Problems:
#1 Quote the article on the Wisconsin bishops' campaign finance statement word for word, starting at "New draft retains" and ending at "or political parties.".
#2 Continue the article about the Wisconsin bishops' campaign finance statement from the point where it stops.

Reading passage:

—————

State bishops revise campaign finance draft statement

New draft retains message of old, but is more direct


Wisconsin's Roman Catholic bishops authorized release of a revised draft statement on campaign finance reform and invited additional comment from Catholics and others. They will review the revised draft and reaction later this year.

The statement, "Renewing Participation in Public Life," is not significantly different from the first draft. Like the first draft, the revision suggests that campaign finance laws be evaluated in terms of their impact on the process and not individual candidates or political parties.

"Specifically, campaign finance reforms should serve to increase citizen participation in the political process, to foster consideration of the common good over particular 'special' interests, and to make voters more in-formed about the candidates, including the sources of their financial support," the statement says.

The first draft statement was released in June and was shared with the media, legislators and Catholic leaders around the country. The statement was featured in The New York Times, Our Sunday Visitor and other forums.

The revised draft is simpler and more direct in tone. It also discusses in more depth the problems associated with negative campaigning arguing that negative campaigning decreases voter participation. The draft also suggests that at times, extensive negative advertising by independent groups overshadows the messages of the candidates themselves.

"Perhaps most important, negative ads inhibit the ability of those who are elected to lead," the statement suggests. "In recent years, the ill will spawned by campaign rhetoric seems to linger past the election season. As a result, bi-partisan cooperation has become more difficult and leaders are less willing to offer solutions on controversial issues."

—————

Source data:
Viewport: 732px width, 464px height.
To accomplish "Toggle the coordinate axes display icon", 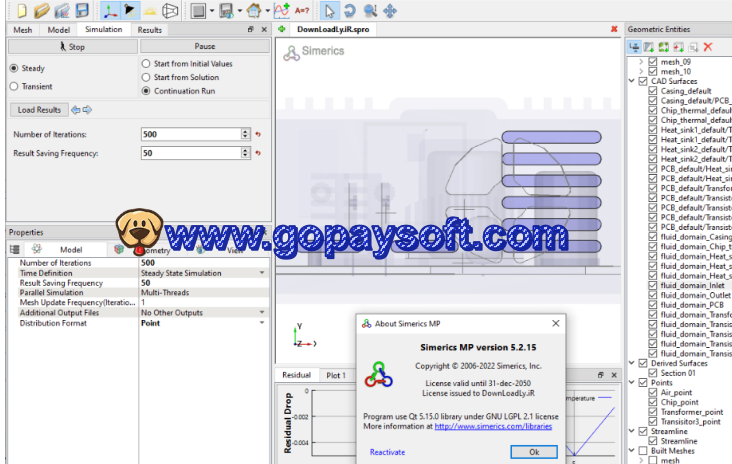I will pos(110,11).
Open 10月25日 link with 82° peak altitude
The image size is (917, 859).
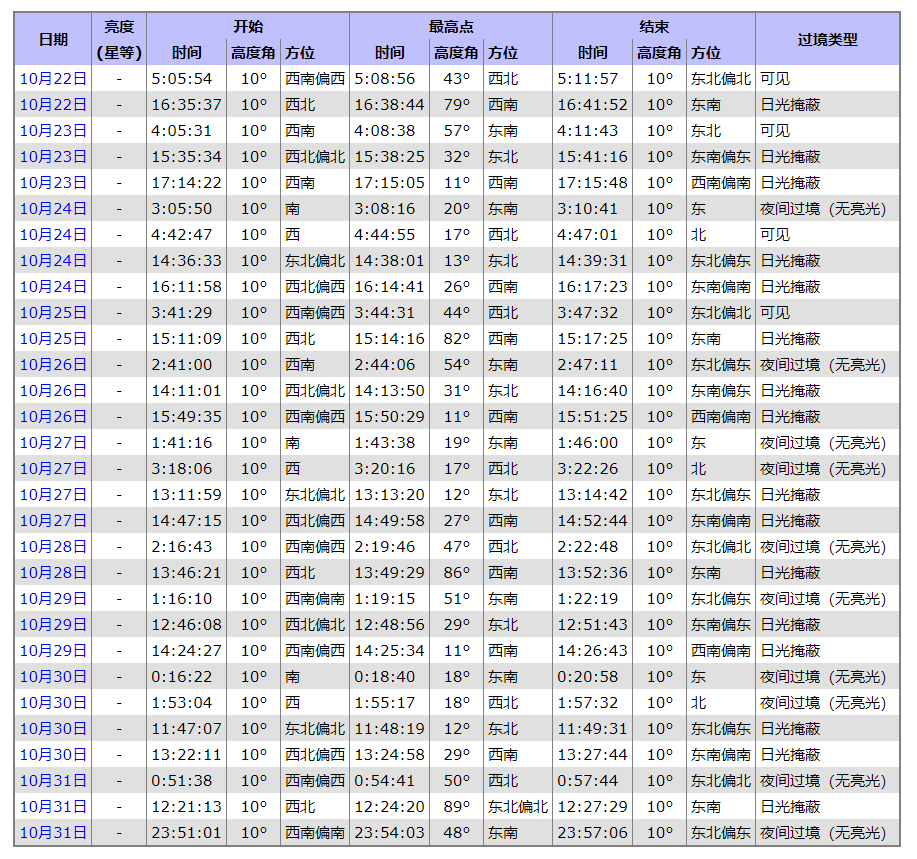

—————

Response list:
#1
New draft retains message of old, but is more direct


Wisconsin's Roman Catholic bishops authorized release of a revised draft statement on campaign finance reform and invited additional comment from Catholics and others. They will review the revised draft and reaction later this year.

The statement, "Renewing Participation in Public Life," is not significantly different from the first draft. Like the first draft, the revision suggests that campaign finance laws be evaluated in terms of their impact on the process and not individual candidates or political parties.

#2
Like the first draft, the revision does not endorse any specific reform proposal, but offers criteria from Catholic ethical and social teachings as a basis to evaluate reform proposals:

-- Do the reforms expand or deny access by citizens of average financial means to the political process as candidates?

-- Do the reforms foster increased citizen participation in campaigns as volunteers and encourage higher voter turnout?

-- Do the proposed reforms reduce or increase the potential for a small number of powerful interests to dominate or distort political debates?

-- Do the proposed reforms enhance or limit public awareness of who makes campaign statements or finances campaign advertising?

The draft reaffirms that public financing can be an appropriate way to fund most election costs, but does not call for total public financing.

"Government is the means by which society seeks to identify, achieve, and protect the common good. As this is a concern for all people, it is appropriate that the cost of doing so be shared by all," the draft says. "To the extent that public financing makes candidates less dependent on the funds of special interest groups, the public debates over issue will be less subject to domination or distortion by those interests."

The revised statement also retains language in the first draft regarding the regulation of campaign expenditures by groups other than candidates. The revised draft suggests that regulation of this kind does not automatically inhibit free speech. However, the draft suggests that such regulation should focus on the issue of disclosure of spending sources as opposed to limiting the content of the message.

The release of the revised draft comes as news stories report on the effect of campaign donations on legislative activity and mounting criticism of the legislature's failure to address many serious issues. In addition, the Wisconsin Counties Association has announced an initiative to place a referendum on campaign finance reform on the November ballot in all 72 counties.

The bishops recognize that campaign finance reform is an important issue that will not be resolved in the near future," said John Huebscher, WCC executive director. "They want to take the time to craft a statement that makes a strong contribution to the debate. They also found the comments to date very helpful and want to give people an additional opportunity to share their insights."

To read the entire draft or comment on the statement write the Wisconsin Catholic Conference at 30 W. Mifflin St., #302 Madison, WI 53703, or visit the WCC web site at http://www.wisconsincatholic.com.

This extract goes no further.